* TASK GOAL: From the data that follows, print exactly the lines starting at the one containing "#172 (449, 1890)" and ending at the one containing "#170 (449, 1728)"; include both of them and nothing more.

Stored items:
•••
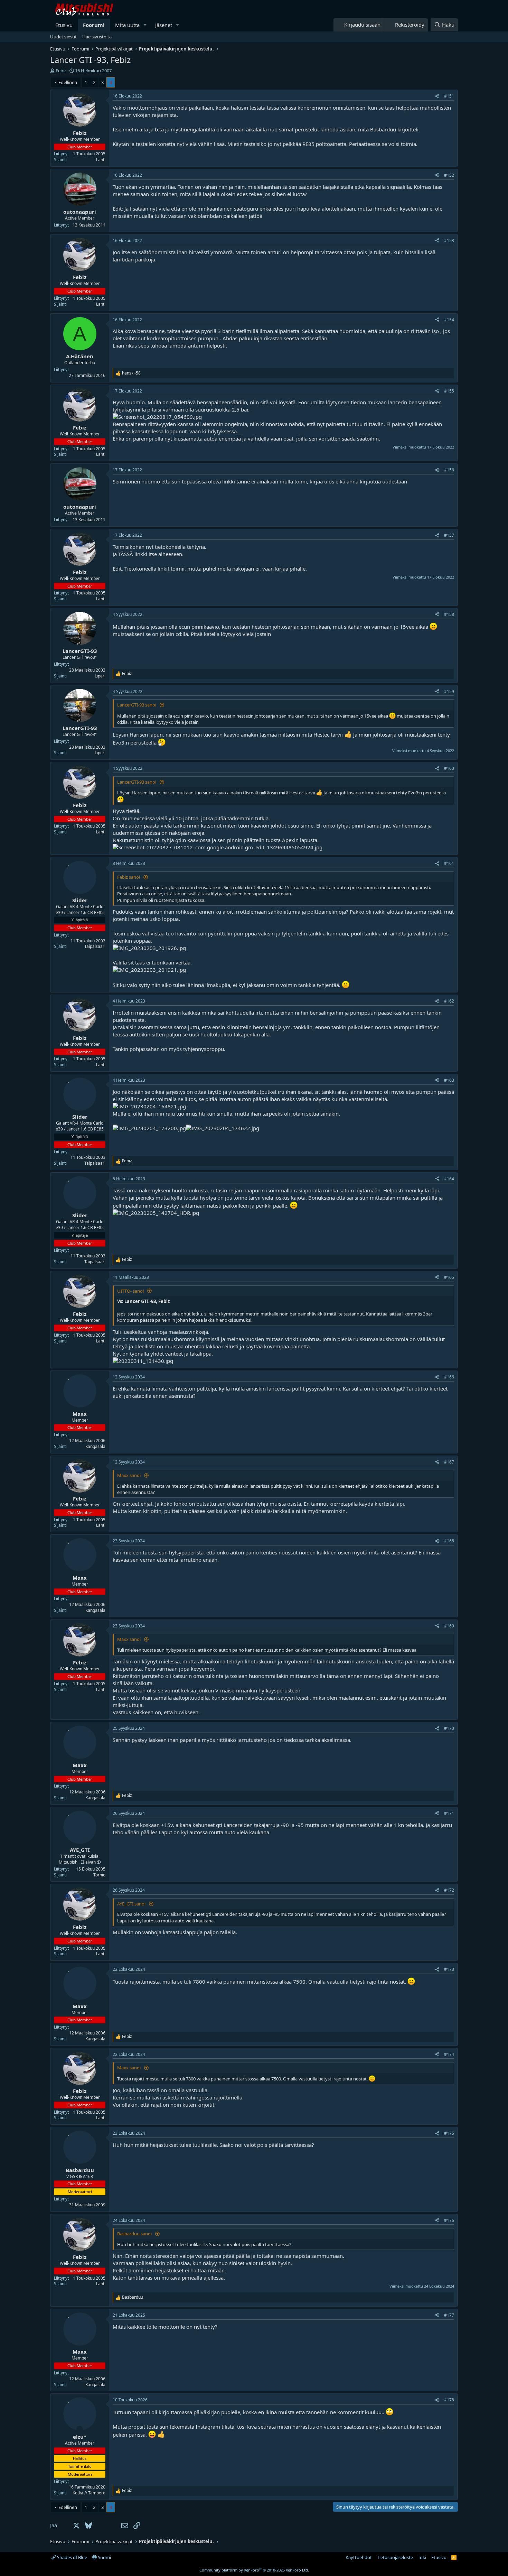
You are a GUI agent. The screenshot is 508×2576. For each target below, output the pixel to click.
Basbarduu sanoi (135, 2234)
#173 (449, 1969)
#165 (449, 1277)
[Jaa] (437, 96)
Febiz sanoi (129, 877)
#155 (449, 391)
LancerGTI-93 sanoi (137, 705)
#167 (449, 1462)
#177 (449, 2315)
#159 (449, 691)
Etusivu (64, 24)
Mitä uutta (127, 24)
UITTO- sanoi (131, 1291)
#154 (449, 320)
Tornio (99, 1875)
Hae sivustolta (97, 37)
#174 (449, 2054)
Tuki (422, 2557)
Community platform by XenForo (254, 2570)
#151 (449, 96)
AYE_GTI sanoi (132, 1904)
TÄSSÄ (125, 554)
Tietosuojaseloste (395, 2557)
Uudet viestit (63, 37)
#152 (449, 175)
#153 (449, 240)
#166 (449, 1377)
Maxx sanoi (129, 1475)
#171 (449, 1813)
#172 (449, 1890)
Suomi (104, 2557)
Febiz (61, 70)
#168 (449, 1541)
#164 (449, 1179)
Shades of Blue (71, 2557)
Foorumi (94, 24)
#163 (449, 1080)
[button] (145, 25)
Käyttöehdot (359, 2557)
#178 (449, 2400)
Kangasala (95, 1446)
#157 (449, 535)
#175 (449, 2133)
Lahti (100, 160)
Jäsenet (163, 24)
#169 (449, 1626)
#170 (449, 1728)
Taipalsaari (94, 946)
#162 (449, 1001)
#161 (449, 863)
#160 (449, 768)
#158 (449, 614)
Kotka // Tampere (89, 2493)
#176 (449, 2220)
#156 (449, 470)
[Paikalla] (79, 2429)
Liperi (100, 676)
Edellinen (67, 82)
•••
* FINISHED TASK:
#172 (449, 1890)
Suomi (104, 2557)
Febiz (61, 70)
#168 (449, 1541)
#164 (449, 1179)
Shades of Blue (71, 2557)
Foorumi (94, 24)
#163 (449, 1080)
[button] (145, 25)
Käyttöehdot (359, 2557)
#178 (449, 2400)
Kangasala (95, 1446)
#157 (449, 535)
#175 (449, 2133)
Lahti (100, 160)
Jäsenet (163, 24)
#169 (449, 1626)
#170 (449, 1728)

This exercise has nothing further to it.